BEGIN
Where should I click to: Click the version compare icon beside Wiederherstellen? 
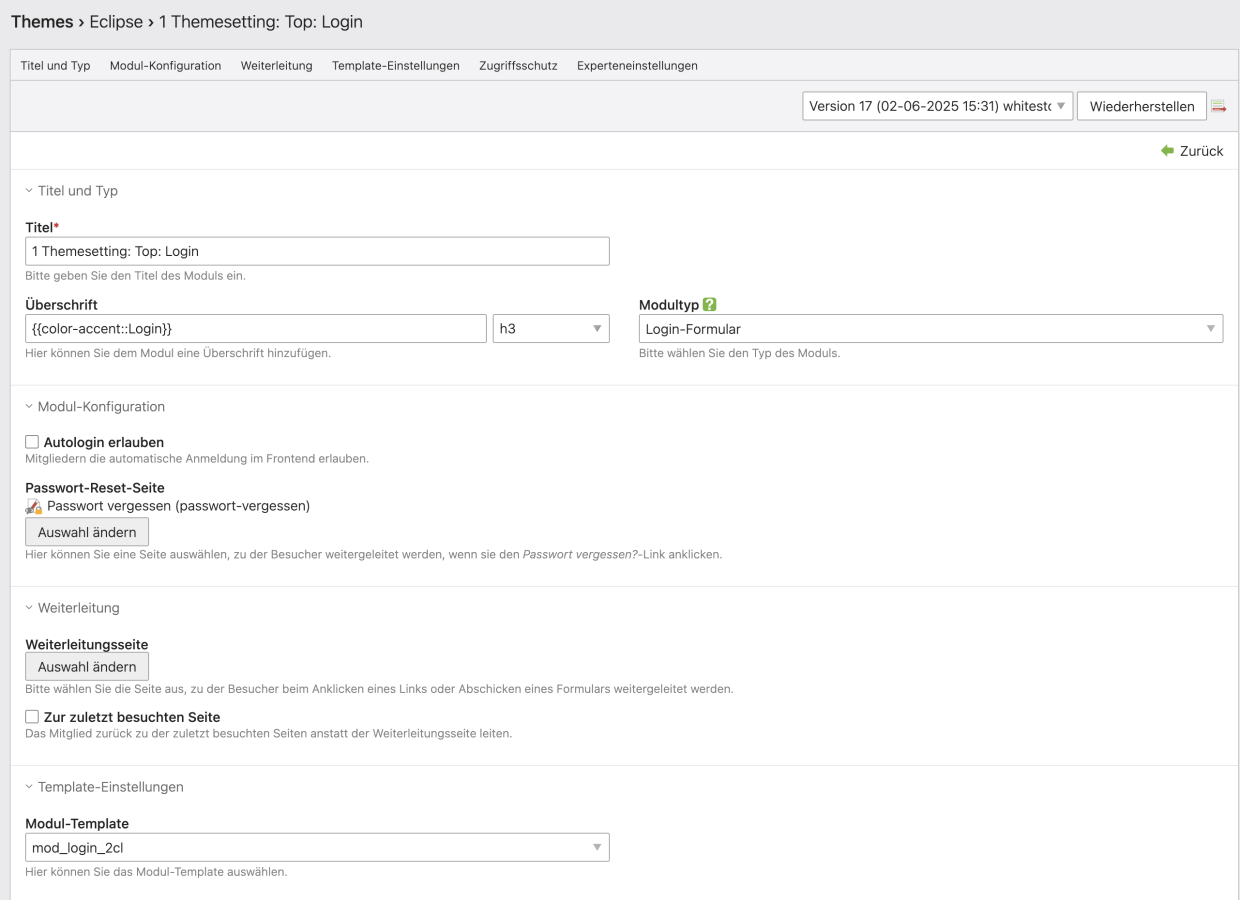(x=1218, y=107)
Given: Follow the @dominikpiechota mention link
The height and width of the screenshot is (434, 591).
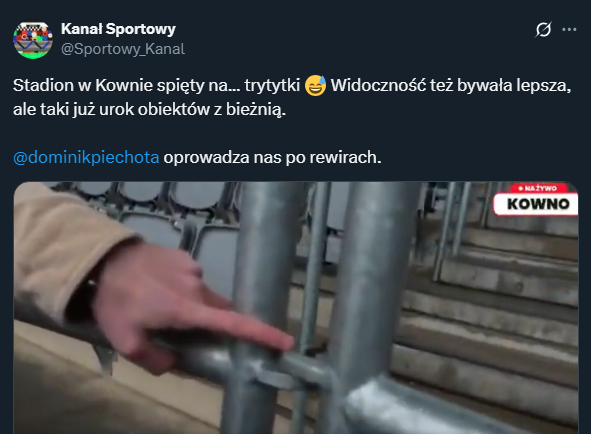Looking at the screenshot, I should click(x=86, y=157).
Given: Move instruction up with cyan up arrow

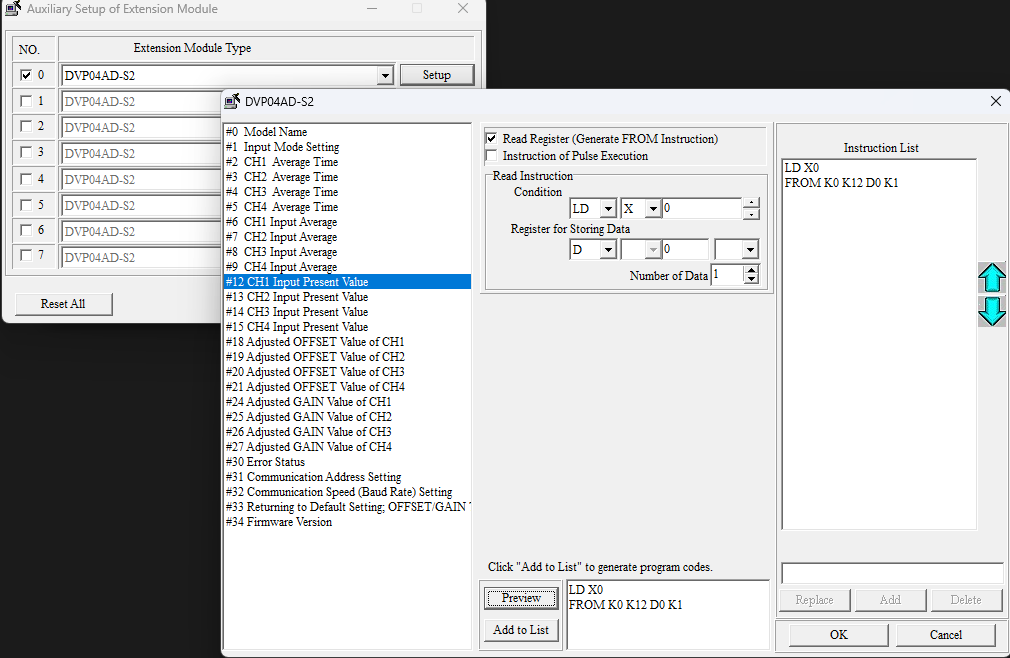Looking at the screenshot, I should click(991, 278).
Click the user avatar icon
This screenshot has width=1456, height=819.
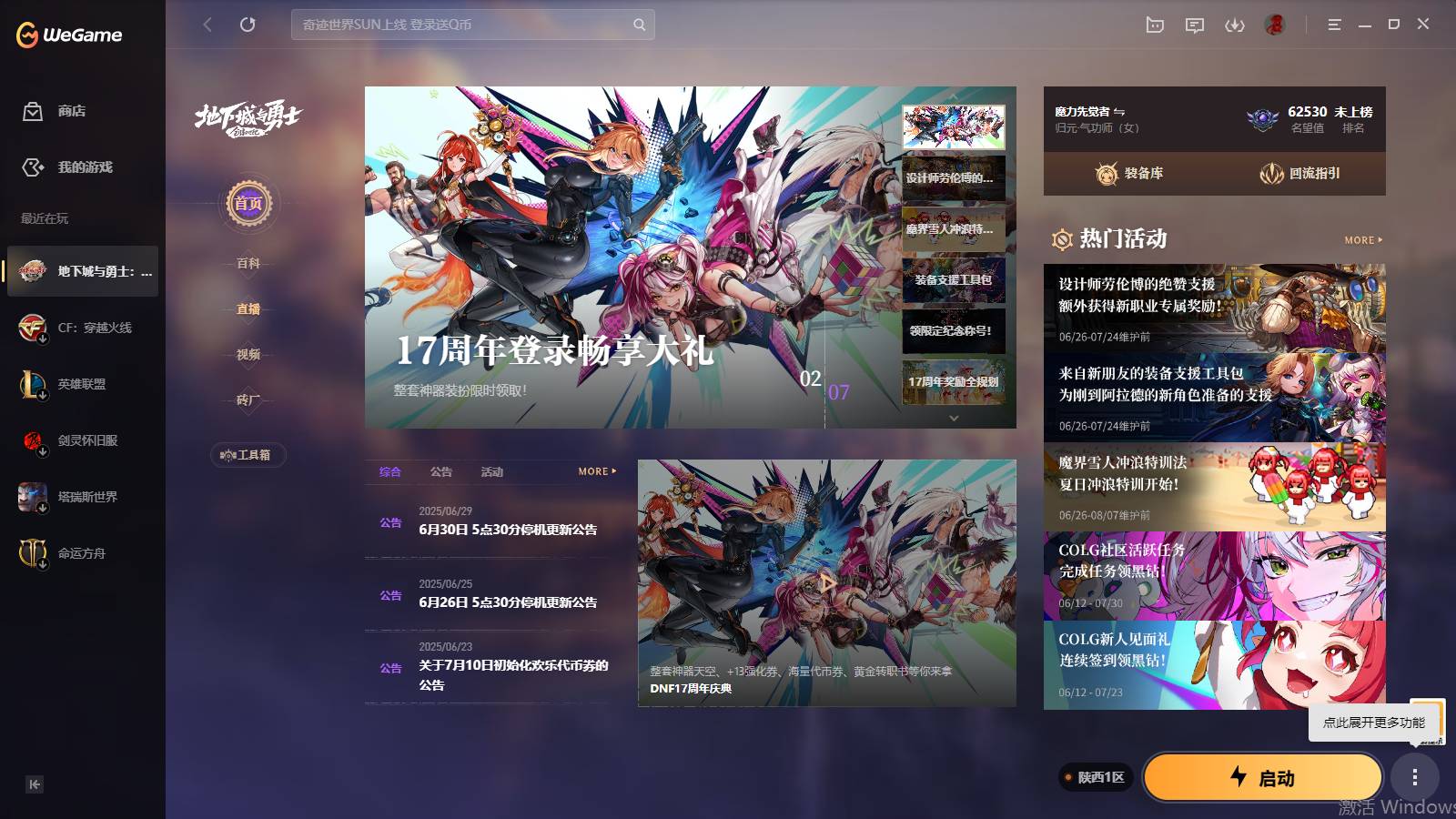click(1274, 25)
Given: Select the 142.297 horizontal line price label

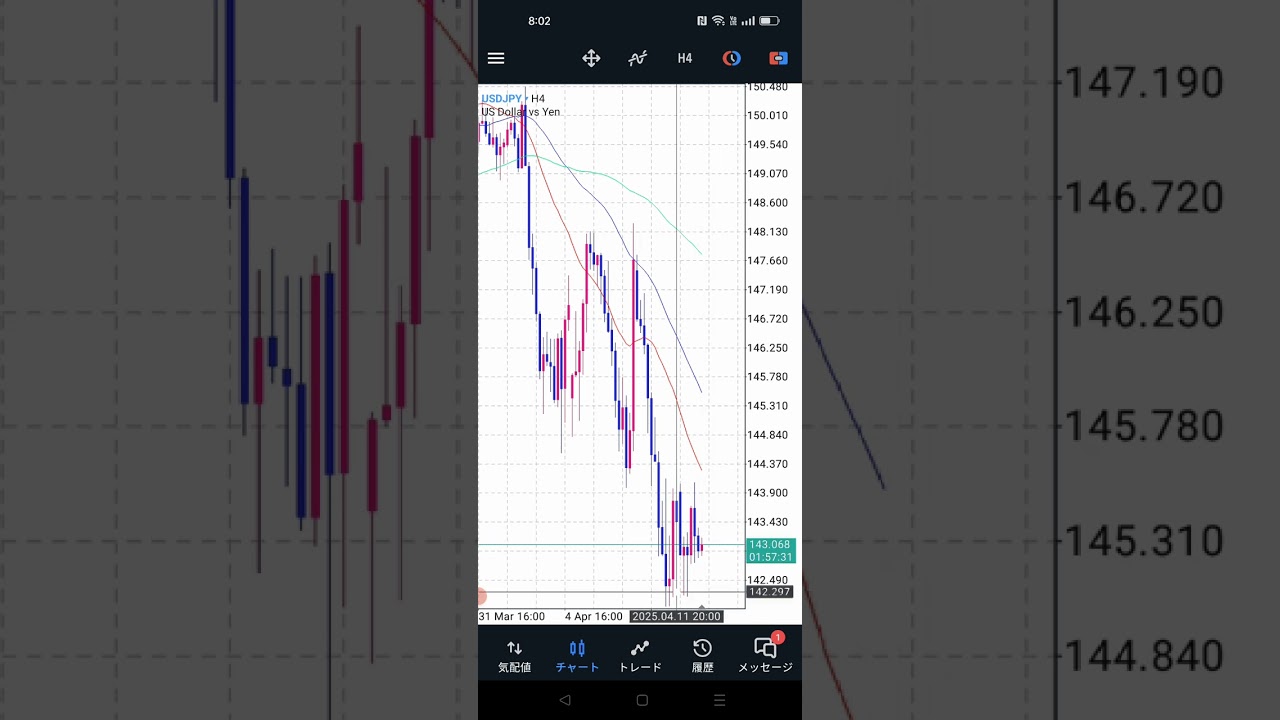Looking at the screenshot, I should coord(770,592).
END
= Task description =
Could you set down nothing but the lines from the one containing "The height and" through the last line of the records above, both ends included, exactly as given and free of pictures?

= Solved exercise =
The height and width of the screenshot is (434, 591).
Looking at the screenshot, I should click(x=86, y=157).
Given: Move instruction up with cyan up arrow

Looking at the screenshot, I should click(991, 278).
Click the user avatar icon
This screenshot has width=1456, height=819.
click(1274, 25)
Given: Select the 142.297 horizontal line price label

Looking at the screenshot, I should coord(770,592).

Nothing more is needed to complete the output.